‘Awe’ spreads faster than dictionaries can keep up

Wendalyn Nichols wrote an awesome post yesterday for the Web site Visual Thesaurus. As an aside, the Copyediting newsletter editor mentioned the misuse of “awe,” as in “awe, cute” instead of “aw, cute.”

“Awe” comes from an Old English word “ege,” which meant “terror” or “dread.” It has largely retained that meaning, although recently it has been used in a more positive sense, first in relation to something impressive, and lately to describe anything we think is pretty good, such as a blog posting. It’s certainly overused these days, and it may be creeping into descriptions of babies and kittens. Some babies and kittens may inspire “fear or wonder” (Oxford American’s definition). but the word we’re probably looking for is “aw.”

That being said, most dictionaries I checked lack a positive sense for the word “aw.” Oxford American say “aw” first appeared in America in the 19th century and is “used to express mild protest, entreaty, commiseration, or disapproval.” None of those fit the way we use it with babies and kittens.

American Heritage includes “tenderness” in its definition. But that definition is absent in Oxford American, Webster’s New World, Merriam-Webster Unabridged, Macmillan, and the Oxford English Dictionary. So without an American Heritage Dictionary handy, we might be confused how to spell “aw, cute.”

The growing popularity of “awesome” probably influences the misspelling “awe, cute,” as well as “awe, cool” instead of “ah, cool.” (Sure, it’s spelled “ah, cool,” but it’s more often pronounced with a “w.”) American Heritage labels the use of “awesome” for “outstanding” as slang and Macmillan Dictionary notes it is “mainly used by young people.”

I would try to reserve “awe,” “awesome” and “awe-inspiring” for the truly impressive, both good and bad. We might have an easier time with “awe” if dictionaries took a new look at “aw.”

Feeling sick? Control your “nausea”

A squeamish Facebook reader left a note on my wall last night about the very common use of the word “nauseous” to mean “feeling sick” rather than “inducing a feeling of sickness.”

Hello! You’re here just in time. Today I’ve seen the word “nauseous” used in print is two separate publications. Makes me cringe. Is “nauseated” still the correct term to use to mean the feeling I get whenever I hear or see “nauseous” used instead?

“Nauseous” meaning “feeling sick” is a 20th century American invention. It’s frowned on in formal writing, but it’s very common.

Interestingly, in the Oxford English Dictionary’s earliest examples of “nauseated,” the word meant “causing nausea” (“the nauseated pleasures of luxury” from 1659). Common at the time was the verb “nauseate,” which was used with an object, often with “at,” as in “I nauseate at their improper use of English.” Toss that one out at a party for fun.

“Nauseated” for “feeling sick” seems to emerge in the 18th century.

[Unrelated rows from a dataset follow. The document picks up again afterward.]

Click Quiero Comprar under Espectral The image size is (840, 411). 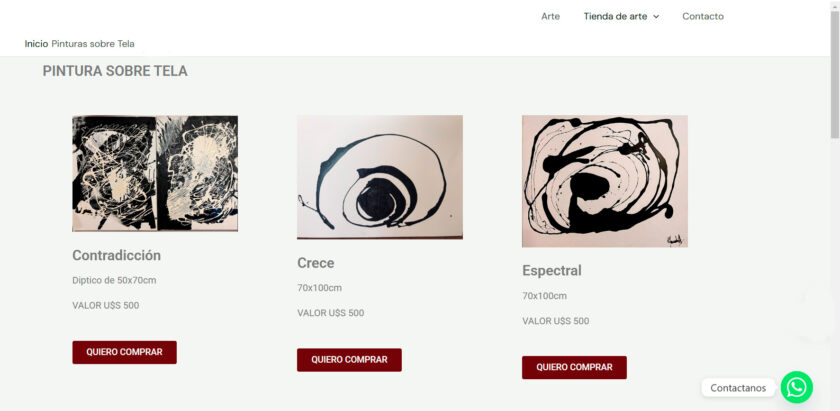pyautogui.click(x=574, y=367)
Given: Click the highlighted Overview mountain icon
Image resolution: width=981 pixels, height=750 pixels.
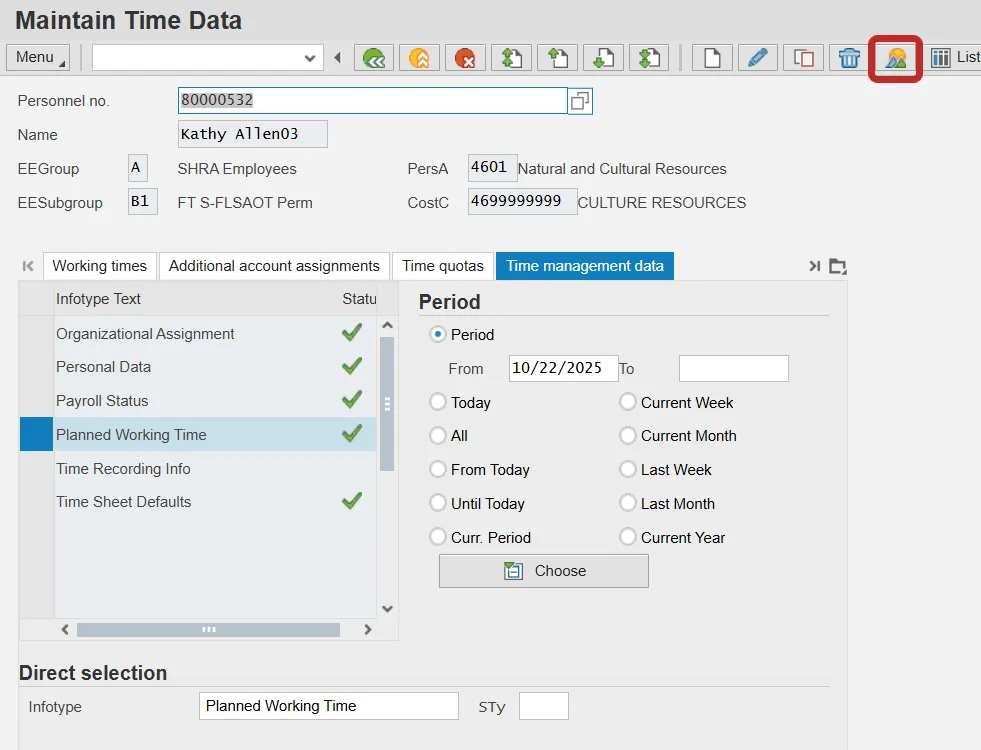Looking at the screenshot, I should tap(895, 58).
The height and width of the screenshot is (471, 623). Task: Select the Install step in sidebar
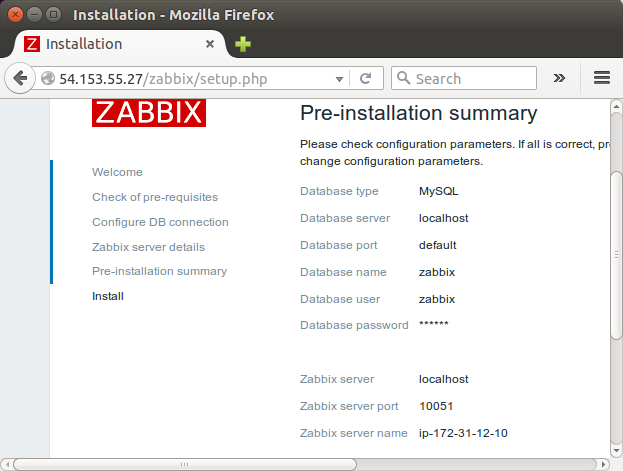click(108, 296)
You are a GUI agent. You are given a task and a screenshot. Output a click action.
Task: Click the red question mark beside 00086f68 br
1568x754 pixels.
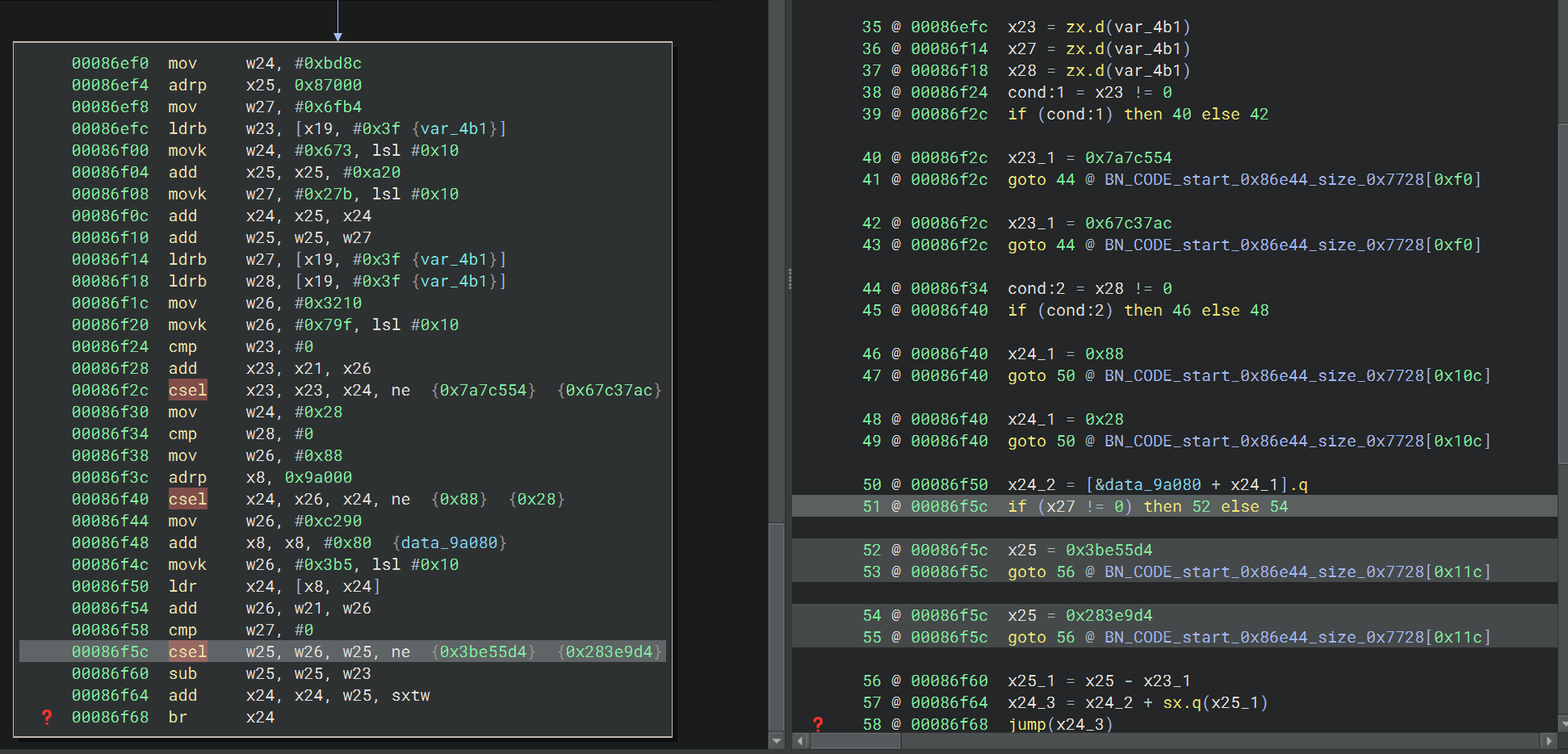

Perhaps there was no nausea-related adjective to describe the feeling before then. If you go back to the original Latin, “nauseous” meant “causing nausea.”

There is another form of the word that has been used for hundreds of years: “nauseating.” A big majority of the American Heritage usage panel preferred “nauseating” to “nauseous” in a sample sentence. So it may be that “nauseous” is being pushed out of formal writing. Something “nauseating” will make us feel “nauseated.” Or it may be that as “nauseating” replaces “nauseous,” “nauseous” will supplant “nauseated.”

I would uphold the distinction and not use “nauseous” for “nauseated” on paper, but don’t make yourself sick over it.

Sorry; that was too easy, I know, but I couldn’t resist.